Relato de Celina Abud | 18 JUN 23

Silencio de playa

Un mutismo elegido. Una playa en invierno. Una reflexión sobre el amor y su deterioro.
Autor/a: Celina Abud 

Hace ya veinte días que Mara dejó de hablar. Su lengua ahora lame la película salada que quedó en sus mejillas la brisa marina que sopla en esa playa de Chapadmalal que, al igual que ella, se ha vuelto silenciosa. Es un jueves nublado de fines de marzo. No hay familias visitantes y las locales tampoco bajan, porque el viento invita a estar en casa, con un café o un chocolate. El paisaje no promete un atardecer de colores. Igual Mara no busca postales. Prefiere salvaguardar el silencio y que el sonido del viento sea su canción de cuna.

Llegó caminando desde el barrio de Santa Isabel y evitó bordear la ruta. Eligió las calles de tierra que separaban los terrenos en venta desde hacía años. Los pastizales amarillentos, secos pero altos, estaban en pie más allá del abandono. Mara los miró primero y después reparó en los árboles, que crecían doblados. Pensó que por los fuertes vientos debieron cambiar de forma y esa curva, que podía percibirse como un defecto, era la condición para que siguieran con vida, sin quebrarse. Se acordó de su silencio, lo hermanó con esos troncos ladeados y siguió su marcha.

Unos días antes había sacado los pasajes por la web, sin necesidad de mediar palabra. Tampoco hicieron falta mensajes ni llamadas telefónicas. Solo un mail a su amiga Jéssica, de Mar del Plata, a la que le pedía prestada la casa de campo. “Ya sabés dónde escondo las llaves, vení cuando quieras”, su respuesta.

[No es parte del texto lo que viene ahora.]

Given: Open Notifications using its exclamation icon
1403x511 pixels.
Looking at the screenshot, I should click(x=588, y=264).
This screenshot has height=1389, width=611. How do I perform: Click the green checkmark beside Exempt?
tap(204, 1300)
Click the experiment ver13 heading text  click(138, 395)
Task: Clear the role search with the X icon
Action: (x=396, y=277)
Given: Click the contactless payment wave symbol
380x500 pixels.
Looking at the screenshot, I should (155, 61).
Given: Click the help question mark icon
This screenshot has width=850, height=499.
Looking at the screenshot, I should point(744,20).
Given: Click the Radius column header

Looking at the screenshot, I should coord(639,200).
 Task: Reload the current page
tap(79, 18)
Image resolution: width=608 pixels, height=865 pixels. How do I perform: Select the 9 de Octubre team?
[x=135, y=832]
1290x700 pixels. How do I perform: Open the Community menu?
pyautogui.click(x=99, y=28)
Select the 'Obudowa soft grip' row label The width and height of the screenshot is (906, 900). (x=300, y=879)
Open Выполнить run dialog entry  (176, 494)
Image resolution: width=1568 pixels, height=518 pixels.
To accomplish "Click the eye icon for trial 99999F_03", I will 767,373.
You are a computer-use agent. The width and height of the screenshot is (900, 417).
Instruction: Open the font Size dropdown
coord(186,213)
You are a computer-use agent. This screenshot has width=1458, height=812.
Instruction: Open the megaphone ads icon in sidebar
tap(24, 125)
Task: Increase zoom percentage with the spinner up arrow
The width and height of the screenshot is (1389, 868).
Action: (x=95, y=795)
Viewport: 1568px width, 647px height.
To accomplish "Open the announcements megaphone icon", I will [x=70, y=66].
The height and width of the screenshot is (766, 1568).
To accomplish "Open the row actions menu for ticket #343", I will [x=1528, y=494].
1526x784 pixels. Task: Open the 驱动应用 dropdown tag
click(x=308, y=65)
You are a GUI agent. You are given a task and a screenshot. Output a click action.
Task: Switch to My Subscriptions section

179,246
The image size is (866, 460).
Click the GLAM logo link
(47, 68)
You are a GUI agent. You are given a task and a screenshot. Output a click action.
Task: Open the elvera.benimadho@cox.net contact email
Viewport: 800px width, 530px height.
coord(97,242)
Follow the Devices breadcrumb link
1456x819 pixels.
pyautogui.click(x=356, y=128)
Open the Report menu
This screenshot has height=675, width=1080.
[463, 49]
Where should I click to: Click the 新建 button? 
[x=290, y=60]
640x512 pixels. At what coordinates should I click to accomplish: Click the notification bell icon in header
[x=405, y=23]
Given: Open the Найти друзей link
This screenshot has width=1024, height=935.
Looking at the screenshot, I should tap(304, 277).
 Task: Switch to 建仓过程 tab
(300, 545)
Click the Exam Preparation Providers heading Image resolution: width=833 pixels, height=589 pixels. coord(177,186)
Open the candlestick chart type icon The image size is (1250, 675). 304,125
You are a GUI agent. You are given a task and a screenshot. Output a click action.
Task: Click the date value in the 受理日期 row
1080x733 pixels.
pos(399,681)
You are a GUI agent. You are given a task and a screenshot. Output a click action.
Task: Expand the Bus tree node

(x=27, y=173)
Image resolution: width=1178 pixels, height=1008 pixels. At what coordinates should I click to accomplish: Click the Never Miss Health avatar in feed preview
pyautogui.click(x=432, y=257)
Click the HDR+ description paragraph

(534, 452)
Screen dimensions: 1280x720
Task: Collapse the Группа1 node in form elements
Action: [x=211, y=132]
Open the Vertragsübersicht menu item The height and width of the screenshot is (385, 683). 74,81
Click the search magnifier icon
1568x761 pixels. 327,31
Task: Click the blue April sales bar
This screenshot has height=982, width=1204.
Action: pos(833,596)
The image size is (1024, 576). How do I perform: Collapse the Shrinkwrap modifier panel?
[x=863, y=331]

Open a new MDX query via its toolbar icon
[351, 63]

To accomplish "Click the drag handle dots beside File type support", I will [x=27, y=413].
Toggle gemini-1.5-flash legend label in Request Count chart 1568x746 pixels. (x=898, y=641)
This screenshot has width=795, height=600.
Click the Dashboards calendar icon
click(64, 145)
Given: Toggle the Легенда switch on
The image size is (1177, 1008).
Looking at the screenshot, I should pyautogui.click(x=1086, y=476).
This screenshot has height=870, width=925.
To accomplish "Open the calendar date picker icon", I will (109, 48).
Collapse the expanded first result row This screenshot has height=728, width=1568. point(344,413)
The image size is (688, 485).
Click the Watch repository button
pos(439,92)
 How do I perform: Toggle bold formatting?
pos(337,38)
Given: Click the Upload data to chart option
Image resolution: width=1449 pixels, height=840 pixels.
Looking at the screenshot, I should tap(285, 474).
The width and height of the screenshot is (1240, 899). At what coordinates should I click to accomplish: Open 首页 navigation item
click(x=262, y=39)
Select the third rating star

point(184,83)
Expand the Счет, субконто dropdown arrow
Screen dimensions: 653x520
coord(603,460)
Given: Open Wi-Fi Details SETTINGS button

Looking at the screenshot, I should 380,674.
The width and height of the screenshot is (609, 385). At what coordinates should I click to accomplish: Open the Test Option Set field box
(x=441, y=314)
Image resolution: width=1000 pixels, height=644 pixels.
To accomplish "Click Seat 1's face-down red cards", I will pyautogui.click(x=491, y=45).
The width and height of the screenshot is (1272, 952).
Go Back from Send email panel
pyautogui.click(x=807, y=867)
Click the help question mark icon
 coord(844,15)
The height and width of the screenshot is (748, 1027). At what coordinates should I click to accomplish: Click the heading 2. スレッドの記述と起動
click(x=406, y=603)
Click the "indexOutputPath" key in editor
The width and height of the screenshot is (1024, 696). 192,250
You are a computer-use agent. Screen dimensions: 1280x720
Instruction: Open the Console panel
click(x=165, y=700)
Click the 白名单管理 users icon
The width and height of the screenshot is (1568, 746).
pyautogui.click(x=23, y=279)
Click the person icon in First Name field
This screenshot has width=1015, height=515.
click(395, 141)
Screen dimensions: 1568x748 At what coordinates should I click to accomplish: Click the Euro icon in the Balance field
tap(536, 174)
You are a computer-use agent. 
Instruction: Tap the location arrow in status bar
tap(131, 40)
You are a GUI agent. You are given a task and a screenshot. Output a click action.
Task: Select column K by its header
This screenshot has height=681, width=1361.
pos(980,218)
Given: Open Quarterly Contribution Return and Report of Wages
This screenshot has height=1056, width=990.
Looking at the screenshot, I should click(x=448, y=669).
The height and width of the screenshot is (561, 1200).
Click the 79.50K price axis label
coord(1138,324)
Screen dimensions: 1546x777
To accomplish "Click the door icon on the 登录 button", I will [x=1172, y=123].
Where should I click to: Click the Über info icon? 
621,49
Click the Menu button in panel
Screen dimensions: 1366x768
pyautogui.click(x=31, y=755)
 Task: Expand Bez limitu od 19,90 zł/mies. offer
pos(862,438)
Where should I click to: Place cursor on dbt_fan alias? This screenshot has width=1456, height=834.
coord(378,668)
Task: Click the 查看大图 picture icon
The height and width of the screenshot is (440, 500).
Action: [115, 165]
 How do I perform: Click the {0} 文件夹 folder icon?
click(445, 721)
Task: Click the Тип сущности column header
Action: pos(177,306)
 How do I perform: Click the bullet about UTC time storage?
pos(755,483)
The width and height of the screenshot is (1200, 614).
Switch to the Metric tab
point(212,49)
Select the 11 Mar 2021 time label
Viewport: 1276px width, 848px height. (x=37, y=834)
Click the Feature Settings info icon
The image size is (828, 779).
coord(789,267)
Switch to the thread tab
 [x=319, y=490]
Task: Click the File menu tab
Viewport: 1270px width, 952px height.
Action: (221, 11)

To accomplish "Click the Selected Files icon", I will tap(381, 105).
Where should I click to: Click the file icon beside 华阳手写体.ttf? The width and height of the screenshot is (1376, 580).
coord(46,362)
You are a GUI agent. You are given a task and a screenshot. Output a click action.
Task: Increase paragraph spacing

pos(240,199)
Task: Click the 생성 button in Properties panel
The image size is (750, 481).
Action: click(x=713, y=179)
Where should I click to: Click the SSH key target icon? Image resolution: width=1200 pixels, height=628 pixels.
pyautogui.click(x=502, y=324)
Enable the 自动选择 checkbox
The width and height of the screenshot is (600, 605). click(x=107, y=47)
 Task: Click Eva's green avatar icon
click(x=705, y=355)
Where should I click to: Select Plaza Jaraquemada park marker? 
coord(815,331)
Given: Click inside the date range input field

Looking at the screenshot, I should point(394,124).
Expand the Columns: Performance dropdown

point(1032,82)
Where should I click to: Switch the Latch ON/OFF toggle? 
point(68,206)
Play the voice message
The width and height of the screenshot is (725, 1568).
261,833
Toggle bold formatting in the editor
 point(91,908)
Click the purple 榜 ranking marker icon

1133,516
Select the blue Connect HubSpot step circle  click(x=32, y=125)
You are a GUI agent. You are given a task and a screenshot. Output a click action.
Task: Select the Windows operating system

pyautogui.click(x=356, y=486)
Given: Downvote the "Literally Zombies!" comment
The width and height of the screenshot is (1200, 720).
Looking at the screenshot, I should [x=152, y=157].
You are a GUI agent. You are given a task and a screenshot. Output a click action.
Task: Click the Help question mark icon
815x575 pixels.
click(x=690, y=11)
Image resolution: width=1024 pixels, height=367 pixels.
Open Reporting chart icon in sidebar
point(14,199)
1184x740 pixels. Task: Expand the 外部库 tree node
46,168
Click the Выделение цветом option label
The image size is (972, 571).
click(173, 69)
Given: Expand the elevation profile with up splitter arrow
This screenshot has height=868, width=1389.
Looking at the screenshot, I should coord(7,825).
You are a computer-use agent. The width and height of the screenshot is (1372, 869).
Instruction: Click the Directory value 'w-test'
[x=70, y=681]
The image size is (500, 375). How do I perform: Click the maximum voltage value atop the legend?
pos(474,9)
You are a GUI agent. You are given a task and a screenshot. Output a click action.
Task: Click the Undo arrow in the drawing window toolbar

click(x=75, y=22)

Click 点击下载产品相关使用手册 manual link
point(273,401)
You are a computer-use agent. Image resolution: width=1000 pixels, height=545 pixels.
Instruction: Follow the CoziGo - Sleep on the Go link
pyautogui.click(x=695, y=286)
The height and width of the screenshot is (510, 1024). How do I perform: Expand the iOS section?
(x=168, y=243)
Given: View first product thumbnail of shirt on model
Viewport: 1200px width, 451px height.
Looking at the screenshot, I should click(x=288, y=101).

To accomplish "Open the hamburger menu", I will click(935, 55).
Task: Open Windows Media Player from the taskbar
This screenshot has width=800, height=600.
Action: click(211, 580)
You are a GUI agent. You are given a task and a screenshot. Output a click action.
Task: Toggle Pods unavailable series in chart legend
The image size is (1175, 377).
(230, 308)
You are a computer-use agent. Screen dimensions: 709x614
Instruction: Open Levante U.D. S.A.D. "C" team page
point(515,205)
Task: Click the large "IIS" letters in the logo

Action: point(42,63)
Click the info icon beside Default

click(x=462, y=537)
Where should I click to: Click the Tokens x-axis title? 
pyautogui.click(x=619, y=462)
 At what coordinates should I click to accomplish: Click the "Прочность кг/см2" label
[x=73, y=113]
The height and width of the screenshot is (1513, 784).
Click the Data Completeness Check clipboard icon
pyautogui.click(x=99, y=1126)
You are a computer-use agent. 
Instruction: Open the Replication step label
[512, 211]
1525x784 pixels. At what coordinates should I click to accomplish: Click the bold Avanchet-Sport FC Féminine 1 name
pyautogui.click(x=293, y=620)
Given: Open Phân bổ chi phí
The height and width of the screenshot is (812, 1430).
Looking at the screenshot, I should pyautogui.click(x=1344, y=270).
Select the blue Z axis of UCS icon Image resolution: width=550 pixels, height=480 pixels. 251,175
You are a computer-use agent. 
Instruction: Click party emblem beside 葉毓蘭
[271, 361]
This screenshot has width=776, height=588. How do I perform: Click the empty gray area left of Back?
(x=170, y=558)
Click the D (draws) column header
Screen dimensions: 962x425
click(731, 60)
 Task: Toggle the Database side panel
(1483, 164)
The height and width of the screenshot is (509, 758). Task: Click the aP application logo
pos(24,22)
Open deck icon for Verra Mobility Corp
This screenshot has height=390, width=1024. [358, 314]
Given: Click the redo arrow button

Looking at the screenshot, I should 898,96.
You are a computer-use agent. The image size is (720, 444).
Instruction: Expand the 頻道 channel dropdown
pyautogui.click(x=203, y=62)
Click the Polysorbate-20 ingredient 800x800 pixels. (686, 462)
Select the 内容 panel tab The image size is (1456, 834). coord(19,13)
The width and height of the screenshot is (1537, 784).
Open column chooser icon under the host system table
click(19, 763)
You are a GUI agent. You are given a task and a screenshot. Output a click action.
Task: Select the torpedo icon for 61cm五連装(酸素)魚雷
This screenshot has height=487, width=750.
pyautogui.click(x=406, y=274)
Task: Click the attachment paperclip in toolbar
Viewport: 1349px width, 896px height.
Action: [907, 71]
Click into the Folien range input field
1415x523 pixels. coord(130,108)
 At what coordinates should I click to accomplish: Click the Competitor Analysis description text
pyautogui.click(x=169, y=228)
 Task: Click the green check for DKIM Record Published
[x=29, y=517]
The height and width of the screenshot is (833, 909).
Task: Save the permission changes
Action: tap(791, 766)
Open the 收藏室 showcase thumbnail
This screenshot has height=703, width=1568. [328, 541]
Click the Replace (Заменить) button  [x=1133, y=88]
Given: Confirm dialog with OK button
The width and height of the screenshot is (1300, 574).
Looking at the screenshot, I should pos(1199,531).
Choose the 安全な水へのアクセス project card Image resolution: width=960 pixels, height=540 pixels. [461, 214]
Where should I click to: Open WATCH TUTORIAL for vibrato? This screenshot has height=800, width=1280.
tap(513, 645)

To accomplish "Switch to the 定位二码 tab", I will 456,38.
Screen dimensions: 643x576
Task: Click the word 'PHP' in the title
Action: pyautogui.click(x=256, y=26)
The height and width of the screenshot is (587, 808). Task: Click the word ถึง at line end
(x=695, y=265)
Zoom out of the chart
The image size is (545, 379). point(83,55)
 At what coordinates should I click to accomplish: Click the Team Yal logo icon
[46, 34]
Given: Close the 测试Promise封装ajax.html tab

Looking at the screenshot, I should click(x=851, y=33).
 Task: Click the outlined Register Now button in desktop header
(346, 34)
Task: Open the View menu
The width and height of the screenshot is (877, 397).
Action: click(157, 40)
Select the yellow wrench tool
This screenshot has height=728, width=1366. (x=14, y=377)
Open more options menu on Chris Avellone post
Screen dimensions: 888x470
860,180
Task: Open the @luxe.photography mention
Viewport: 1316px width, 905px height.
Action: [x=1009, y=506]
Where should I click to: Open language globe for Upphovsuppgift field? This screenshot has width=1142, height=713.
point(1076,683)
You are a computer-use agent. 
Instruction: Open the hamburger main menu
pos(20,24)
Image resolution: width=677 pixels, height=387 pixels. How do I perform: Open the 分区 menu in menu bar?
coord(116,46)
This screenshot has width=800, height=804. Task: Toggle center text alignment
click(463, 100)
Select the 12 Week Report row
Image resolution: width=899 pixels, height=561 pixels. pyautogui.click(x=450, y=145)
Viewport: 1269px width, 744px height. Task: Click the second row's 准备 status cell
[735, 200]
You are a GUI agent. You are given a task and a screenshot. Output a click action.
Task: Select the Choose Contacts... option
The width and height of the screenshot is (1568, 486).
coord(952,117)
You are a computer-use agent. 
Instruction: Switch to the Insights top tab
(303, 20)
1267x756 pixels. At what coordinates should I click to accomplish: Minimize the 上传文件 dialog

Era una rústica cabaña de verano, sin calefacción. Nada habitable para los inviernos con humedad y viento de mar. Así como estaba, Mara la creía ideal para sentir al mundo tal cual era, sin necesidad de hacerlo más cómodo. Cuando frotó sus manos al entrar, recordó un fragmento de la novela Moby Dick, que había leído de más joven. Sugería que para disfrutar en verdad del calor corporal, “una pequeña parte de ti debía tener frío, porque no hay cualidad en el mundo que no sea lo que es por contraste”.

Ahora está en la extensa playa próxima a los hoteles. Frente al mar se acuerda de los árboles. Aunque están expuestos, nadie les pide explicaciones. Piensa en que su incapacidad de hablar los hace, en algún punto, libres. Ella, en cambio, debía custodiar su silencio. Por suerte, el celular ayudaba. Con un simple mensaje escrito podía calmar la ansiedad de los suyos. Que había llegado bien; que había encontrado las llaves; que no hacía tanto frio. Mara sabía en carne propia que la ausencia total era quizá la herramienta más eficiente para llamar la atención. De nuevo se acordó de Moby Dick y de los contrastes. Tipear palabras, un pequeño precio para ser inaudible. 

¿Para qué hablar si su relato, como consecuencia directa, la iba a llevar a las lágrimas? ¿Si primero debía erguirse para emitir sonido y después quebrarse? ¿Tenía sentido tensar el nudo en el estómago para enunciar algo destinado a la incomprensión, al mote de “exagerado”?

Sabe que su historia puede sonar repetida para los oídos ajenos, porque cada historia se parece, más o menos, a alguna otra. El dolor, en cambio, es intransferible. Y el silencio es un ovillo que alivia.

Sentada sobre la arena, lleva las rodillas al pecho y las abraza. Intenta calmar la molestia en su interior. De chica le habían contado que el amor se sentía en el corazón, a la altura del pecho. Ya de adulta sabe que cuando un amor se va, se asemeja más a una piña en el estómago. 

Cierra los ojos y piensa en Marcos, que desde hacía dos meses había dejado de hablarle. No hubo peleas previas, nada que anticipara el final. Su partida abrupta fue como cuando la naturaleza se rebela para devorarlo todo, como un terremoto que destroza hasta al más sólido de los edificios. El silencio de Marcos fue ausencia, de esas ausencias que llaman la atención. El de Mara, en cambio, es discreto, hasta complaciente, sin angustia ni preocupaciones para terceros. Ella nunca buscó que el mutismo elegido fuera un atributo, sino una herramienta para no explicar, para evitar que esa sensación en su estómago se expandiera hasta sus ojos, su garganta y convertirse en un ahogo que poco tenía que ver con el agua.